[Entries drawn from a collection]

※ ※ ※

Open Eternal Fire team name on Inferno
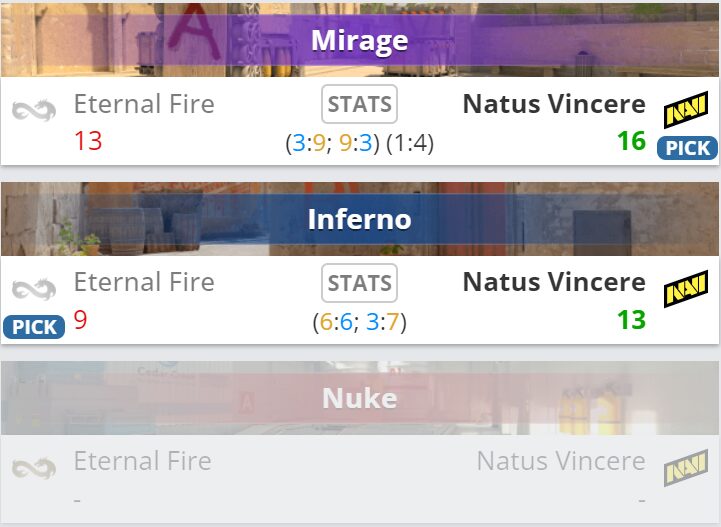 click(x=144, y=283)
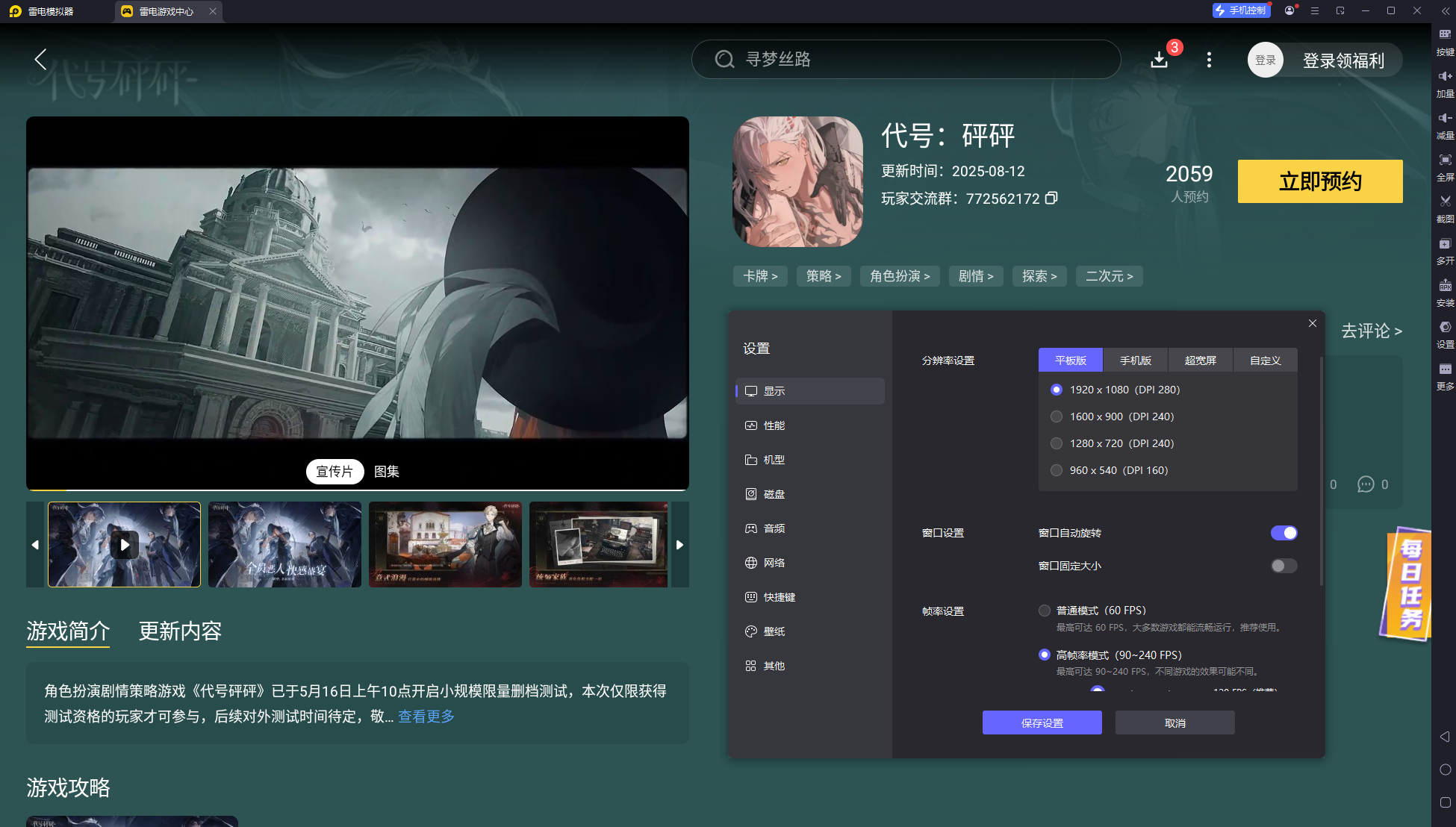The image size is (1456, 827).
Task: Expand the 卡牌 category tag
Action: (x=759, y=275)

※ ※ ※

_Given problem_:
Pick out each line of the items above that contains the word "team", and copy those lines in full.

_Response to the task_:
Open Eternal Fire team name on Inferno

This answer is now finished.